« S'ils avaient suivi la loi, ils seraient juste passés pour des faibles et des idiots. »
(Capucine Motte, dans son roman Apollinaria, paru aux éditions Jean-Claude Lattès)
Ce que j'en pense
Passons sur cet emploi de juste à toutes les sauces adverbiales, quand bien même nous ne comprendrions pas toujours ce qu'il signifie au juste (précisément, seulement, éventuellement ?), pour nous intéresser au tour passer pour utilisé au sens de « être considéré comme, avoir la réputation de ». Les spécialistes de la langue, une fois n'est pas coutume, sont unanimes : c'est l'auxiliaire avoir qui est requis aux temps composés. Témoin ces exemples puisés aux meilleures sources : « Il a passé pour un arrogant » (Robert), « Il a répondu d'une façon telle qu'il a passé pour un rustre » (Grand Larousse), « Deux couteaux en croix sur une table ont longtemps passé pour un mauvais présage » (Dictionnaire de l'Académie), « Elle avait jusqu'alors passé pour délicate » (Hanse), « J'ai passé pour un idiot » (Office québécois de la langue française), « Moïse a toujours passé [...] pour le législateur des Juifs et pour l'auteur des livres qu'ils lui attribuent » (Bossuet), « Qui eût dit que l'autre femme qu'il compromettait ainsi n'était pas en réalité sa maîtresse eût passé pour un naïf » (Proust), « Ce vieillard instruit qui a passé [...] pour prudent » (Martin du Gard), « Il n'a jamais passé pour un fou » (Jean Dutourd).

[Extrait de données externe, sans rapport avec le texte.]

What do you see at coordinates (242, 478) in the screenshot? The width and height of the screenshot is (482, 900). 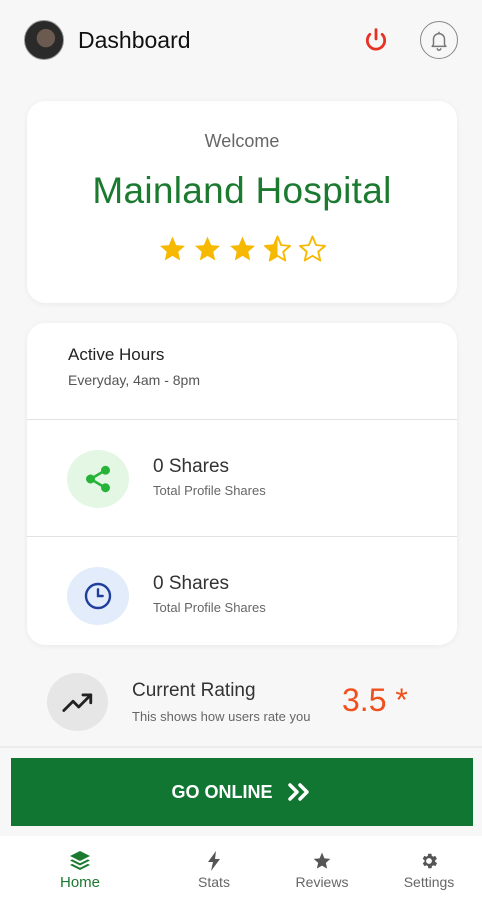 I see `profile-shares-row: 0 Shares Total Profile Shares` at bounding box center [242, 478].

L'hésitation, soit dit en passant, tient ici à la particularité du verbe passer qui, employé à la forme intransitive (c'est-à-dire sans complément d'objet), peut en principe se conjuguer avec avoir ou être selon que l'on insiste sur l'action ou sur le fait accompli : l'hiver a passé bien vite, l'hiver est maintenant passé. Force est toutefois de constater avec le Dictionnaire de l'Académie que « l'usage actuel tend à faire prévaloir l'auxiliaire être dans les deux cas » − avoir restant possible pour exprimer l'action, mais pouvant être senti comme vieilli −, alors que passer se construit toujours avec l'auxiliaire avoir quand il est suivi d'un complément d'objet direct. Comparez : il est passé par là (plus couramment que il a passé par là), l'envie lui est passée (ou lui a passé), un an est passé (ou a passé), mais nous avons passé de bonnes vacances, il a passé la rivière. Être s'impose encore quand le sens est « devenir » : Il est passé maître dans l'art de plaire.
Gageons qu'à l'aune de ces considérations ceux qui sont passés maîtres dans l'art de prôner l'indulgence n'hésiteront pas, dans cette affaire, à passer... l'éponge.
Remarque 1 : Passer pour a la valeur d'un verbe d'état. S'il introduit le plus souvent un adjectif ou un substantif en fonction d'attribut, il peut à l'occasion être suivi d'un infinitif : « Un penseur qui n’a jamais passé pour abuser des lieux communs » (Joseph Autran), « Il passe pour appartenir à une très ancienne famille » (Marguerite Yourcenar). On notera par ailleurs que ledit tour s'est employé transitivement, à l'époque classique, au sens de « considérer comme, tenir pour » : « Il passe pour tyran quiconque s'y fait maître » (Corneille), « Il faudra donc que nous passions pour honnêtes les impiétés et les infamies dont sont pleines les comédies de Molière » (Bossuet).
Remarque 2 : On écrira correctement : il l'a fait passer pour une idiote mais elle s'est fait passer pour une idiote ; elle a passé pour une lumière mais elle est passée pour éteindre la lumière.
Ce qu'il conviendrait de dire
S'ils avaient suivi la loi, ils auraient passé pour des faibles et des idiots.